The Olivers finally chose to refinance back into a conventional 30-year fixed, which they got last week from Countrywide Financial (Charts, Fortune 500). Their new rate of around 6.5 percent results in a payment of $2,155 a month, including mortgage insurance and property taxes.
That's about $350 a month more than they were paying before they got the phone call from the mortgage broker. But with the fixed rate they at least know their interest won't go up, and their balance will drop instead of rise each month.
And the fees and transactional expenses of refinancing twice: loan origination, credit report, underwriting, processing, application/administration and title insurance - plus the prepayment penalty of $7,500 - came to about $20,000, most of which was added to the principal.

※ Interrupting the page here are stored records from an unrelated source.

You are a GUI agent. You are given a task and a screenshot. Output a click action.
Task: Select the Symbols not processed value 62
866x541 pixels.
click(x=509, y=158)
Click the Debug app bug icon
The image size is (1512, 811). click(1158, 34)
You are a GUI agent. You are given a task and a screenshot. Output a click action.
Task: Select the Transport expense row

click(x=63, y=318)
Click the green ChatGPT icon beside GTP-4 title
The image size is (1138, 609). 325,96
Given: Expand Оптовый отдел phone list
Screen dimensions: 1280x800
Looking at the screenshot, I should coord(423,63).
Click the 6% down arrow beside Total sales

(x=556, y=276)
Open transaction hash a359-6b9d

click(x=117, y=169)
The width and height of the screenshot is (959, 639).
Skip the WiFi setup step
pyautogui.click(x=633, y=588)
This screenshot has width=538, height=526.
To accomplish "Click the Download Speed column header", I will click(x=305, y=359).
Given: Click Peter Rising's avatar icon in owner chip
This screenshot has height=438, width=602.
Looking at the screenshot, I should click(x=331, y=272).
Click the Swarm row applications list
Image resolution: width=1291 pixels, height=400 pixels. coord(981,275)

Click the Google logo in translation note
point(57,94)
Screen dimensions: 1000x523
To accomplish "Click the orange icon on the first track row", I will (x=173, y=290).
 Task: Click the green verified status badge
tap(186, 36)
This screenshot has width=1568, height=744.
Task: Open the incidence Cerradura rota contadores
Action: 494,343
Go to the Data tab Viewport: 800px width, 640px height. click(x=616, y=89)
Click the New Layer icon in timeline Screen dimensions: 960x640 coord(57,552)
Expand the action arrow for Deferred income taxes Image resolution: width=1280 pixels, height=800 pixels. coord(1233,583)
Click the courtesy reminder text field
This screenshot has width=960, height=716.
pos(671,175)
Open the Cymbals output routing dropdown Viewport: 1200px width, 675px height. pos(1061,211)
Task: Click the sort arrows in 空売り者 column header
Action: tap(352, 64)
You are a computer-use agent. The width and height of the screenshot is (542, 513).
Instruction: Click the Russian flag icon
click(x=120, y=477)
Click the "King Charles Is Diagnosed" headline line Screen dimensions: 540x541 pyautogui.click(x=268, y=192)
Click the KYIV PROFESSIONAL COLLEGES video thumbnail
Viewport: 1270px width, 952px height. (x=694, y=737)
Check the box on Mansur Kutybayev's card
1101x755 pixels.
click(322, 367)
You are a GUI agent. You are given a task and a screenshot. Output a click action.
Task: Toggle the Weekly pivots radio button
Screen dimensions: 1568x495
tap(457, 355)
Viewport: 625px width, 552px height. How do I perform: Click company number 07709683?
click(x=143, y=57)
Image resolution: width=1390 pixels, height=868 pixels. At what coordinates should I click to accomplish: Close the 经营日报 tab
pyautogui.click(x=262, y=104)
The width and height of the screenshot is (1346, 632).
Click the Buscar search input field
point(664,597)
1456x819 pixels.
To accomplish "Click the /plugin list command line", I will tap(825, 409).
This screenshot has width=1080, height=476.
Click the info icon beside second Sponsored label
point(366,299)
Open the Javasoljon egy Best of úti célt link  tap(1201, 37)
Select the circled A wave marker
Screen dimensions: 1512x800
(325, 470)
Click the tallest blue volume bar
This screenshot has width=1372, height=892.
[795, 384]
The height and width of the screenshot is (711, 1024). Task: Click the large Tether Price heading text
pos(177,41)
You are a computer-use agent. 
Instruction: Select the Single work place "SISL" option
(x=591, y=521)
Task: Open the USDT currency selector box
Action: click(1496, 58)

"It's going to kill us," said Kurt. "We're just scraping by."

Now the sad part is that I see these types of clients all the time. They want to buy the home of their dreams--so they think--and they don't care about 3 years from now.
People tell us to qualify them and we accommodate--I am surprised all the time that when you tell someone that their debt to income is too high, over 45% of gross income, they are mad that they cannot qualify for the loan. They get up and go to the next mortgage broker until they find someone to tell them yes.
Then they move in to their home and then all of a sudden it's, that broker screwed me. No, you made the decision to accept this risky loan because you could not see 6 months ahead.

I guess it's like everybody's kids make better A's than the next kid and my interest rate is lower than yours.